Kia ora, koutou. Thank you for inviting Kaiwhakahaere Kerri Nuku and I to present at your Colleges and Sections Day. With only ten minutes allocated for both of us, please forgive me if I skip the introductions and get straight down to the topic at hand: “Colleges and Sections – Your Place in the NZNO World”.
As I was preparing for this talk, I thought I’d better check what it says about the topic in your own documentation. In the Colleges and Sections Handbook, I found this statement: “Colleges and sections are part of NZNO: they do not have a separate legal status.”
So it seemed to me that the topic is essentially about the relationship of this part – your part – to NZNO as a whole. And much like the relationship of an organ to a biological system, we can describe the relationship of part to whole in terms of structure, or function.
In other words, your place in the NZNO world can be described in terms of the “anatomy” of NZNO, or in terms of our “physiology”.
In terms of physiology or function, the purpose of NZNO activity is to pursue the goals in our Strategic Plan 2015-20.
• Improved health outcomes – by promoting excellence in patient care
• Skilled nurses – by contributing to, and advocating for the development of nursing education programmes and the ongoing professional development of members
• Strong workforce – by strengthening nursing workforce planning, sustainability and leadership
• Effective organisation – by ensuring NZNO is a healthy and sustainable organisation
You will all be very familiar with the Strategic Plan above. This year, as Acting Manager of Nursing and Professional Services Hilary Graham-Smith has just mentioned, the Strategic Plan 2015-20 has been supplemented by the NZNO Strategy for Nursing 2018-2023, which you will discuss in more detail after lunch.
Your role in this functioning of NZNO is vital. The Colleges and Sections Handbook says, “Colleges/sections are integral in realising the goals of the NZNO Strategic Plan 2015-20 and its professional vision for nurses.”
You do this by performing functions such as:
• Hosting educational conferences and publishing journals or newsletters. These contribute to the ongoing professional development of members and achievement of skilled nurses.
• Making formal submissions or providing input into NZNO’s national submissions, sometimes through responding to NZNO Consultation Requests. These can promote the excellence in patient care needed to achieve improved health outcomes.
• Representing NZNO on external committees or in the media (including specialty media such as Kai Tiaki, Nursing Review, NZ Doctor etc.).
• Building strategic relationships, scanning the environment and communicating emerging strategic issues to NZNO leadership. This helps achieve NZNO’s goal of being an effective organisation.
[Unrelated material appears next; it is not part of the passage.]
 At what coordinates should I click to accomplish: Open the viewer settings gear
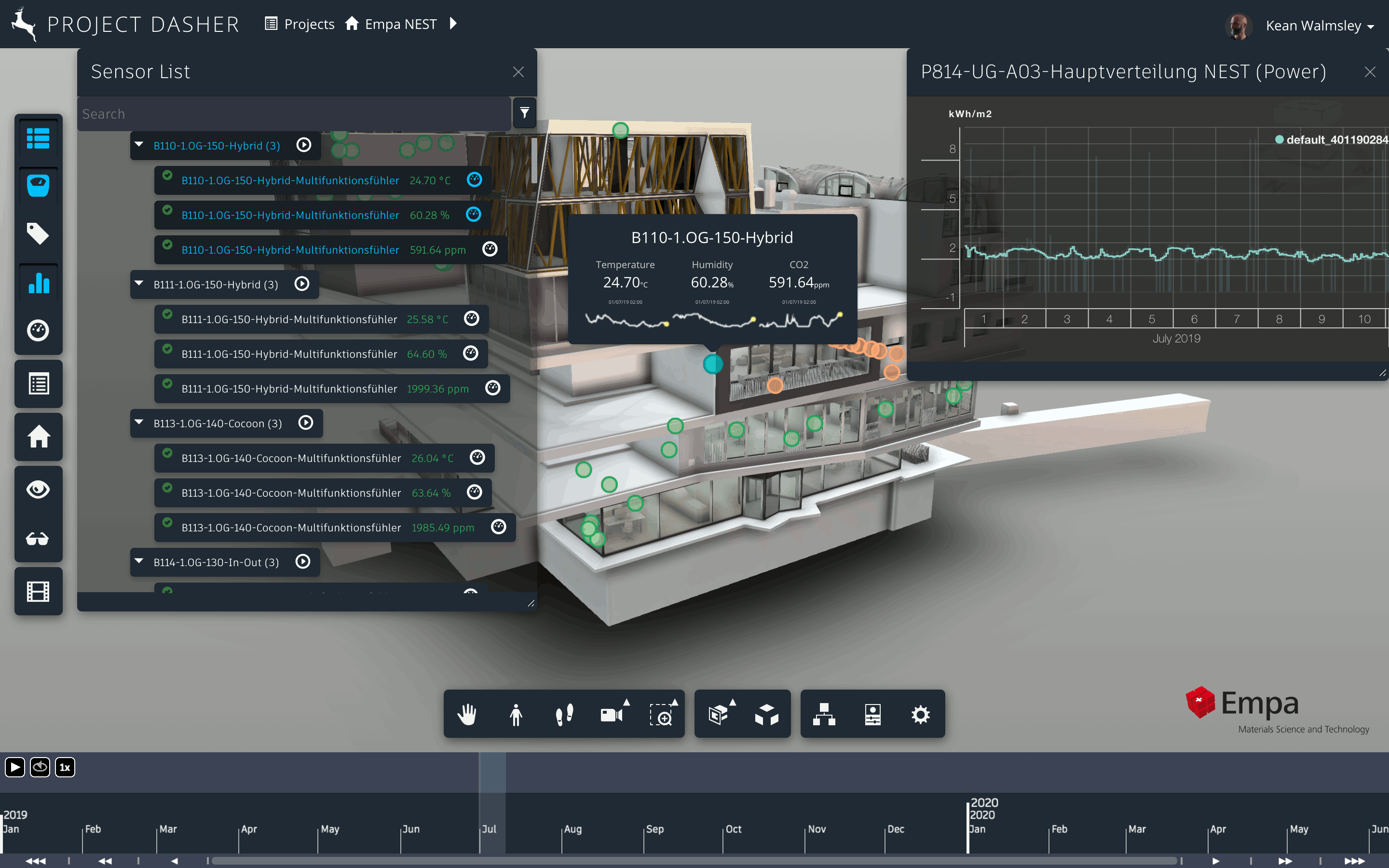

Your capacity to perform all these functions, as volunteers, has been the focus of the Board’s Volunteer Sustainability Project.
Switching now to the “anatomical” view, your place in the structure of NZNO is shown in the Structural Diagram: “Our Waka, Our Way”.
I will race through this presentation, which was given at last year’s AGM and at this year’s Regional Conventions, highlighting just a few points. The full powerpoint will be on the Membership Committee page of the NZNO website.
In the side view, the hull or riu of the waka is the membership.
In the top view, the staff are seated towards the stern and the various membership groups sit towards the bow. Your place is marked number six. Those sitting nearest to you indicate your direct relationships: these are Te Rūnanga (number seven), Regional Councils (number eight), and the Membership Committee (at number nine).
“The college and section link with the Board of Directors is through their representation on the membership committee”, says the Colleges and Sections Handbook.
Your next speaker is Victoria Santos, the current Colleges and Sections rep on the Membership Committee.
And then at the front of the waka are the National Hui and the AGM (at number 17), which takes place tomorrow.
Because Colleges and Sections do not have a separate legal status, you must comply with NZNO rules and policies. These are set and amended through remits to the NZNO AGM.
Colleges and Sections can have input into these rules and policies, and often do. A recent example is the 2017 remit from NZNO Nurse Managers New Zealand: “That the NZNO membership has the option to belong to up to three colleges or sections”, up from two. This remit was passed, and as at 31 March 2018 there were 109 members who had joined three Colleges or Sections.
It followed an earlier attempt in 2016, by the Cancer Nurses College, to allow members to join as many colleges or sections as they needed, to allow them to be professionally supported in their chosen fields or interests. This earlier attempt was unsuccessful, as the voting system is not based on “one member, one vote”, and multiple College or Section memberships would increasingly distort representation at AGM.
A number of other remits from Colleges and Sections have been unsuccessful in recent years, including another one from the Cancer Nurses College in 2016, that “Clinical Supervision be provided for nurses as per NZNO guidelines and that this should be included in the MECA”. DHB MECA negotiations are now complete, and an entitlement to clinical supervision has not been included.
I understand that further discussion of these topics is planned today. As time is short, I won’t take questions now, but I will be available throughout the day to assist.